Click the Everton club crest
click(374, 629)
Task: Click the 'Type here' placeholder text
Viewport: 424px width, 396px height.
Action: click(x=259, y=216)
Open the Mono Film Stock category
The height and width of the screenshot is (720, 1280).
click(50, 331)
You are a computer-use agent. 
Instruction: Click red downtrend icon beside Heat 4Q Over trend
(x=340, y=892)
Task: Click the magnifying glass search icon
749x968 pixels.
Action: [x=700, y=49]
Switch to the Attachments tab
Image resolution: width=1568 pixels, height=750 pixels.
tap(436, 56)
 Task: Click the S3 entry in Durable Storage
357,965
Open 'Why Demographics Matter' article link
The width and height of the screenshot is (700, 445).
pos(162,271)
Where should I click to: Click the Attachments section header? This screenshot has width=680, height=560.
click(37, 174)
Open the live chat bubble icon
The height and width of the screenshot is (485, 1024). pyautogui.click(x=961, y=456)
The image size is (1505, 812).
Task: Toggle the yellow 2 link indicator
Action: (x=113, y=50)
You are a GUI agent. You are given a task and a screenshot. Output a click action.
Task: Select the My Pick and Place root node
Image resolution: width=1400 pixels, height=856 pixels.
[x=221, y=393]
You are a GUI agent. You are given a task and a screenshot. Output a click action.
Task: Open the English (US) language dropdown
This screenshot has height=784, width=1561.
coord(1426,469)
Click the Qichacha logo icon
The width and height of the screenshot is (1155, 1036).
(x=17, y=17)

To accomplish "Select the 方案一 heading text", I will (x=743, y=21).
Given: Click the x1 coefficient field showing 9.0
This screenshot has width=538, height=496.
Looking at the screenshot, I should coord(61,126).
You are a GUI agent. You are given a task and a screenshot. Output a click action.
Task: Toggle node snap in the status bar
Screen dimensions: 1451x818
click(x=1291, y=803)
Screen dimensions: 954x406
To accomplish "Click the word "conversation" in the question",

--

◆ **Activity**
Show every line from the entries above in which the word "node" appears.

◆ **Output for this task**
Task: Select the My Pick and Place root node
Task: Toggle node snap in the status bar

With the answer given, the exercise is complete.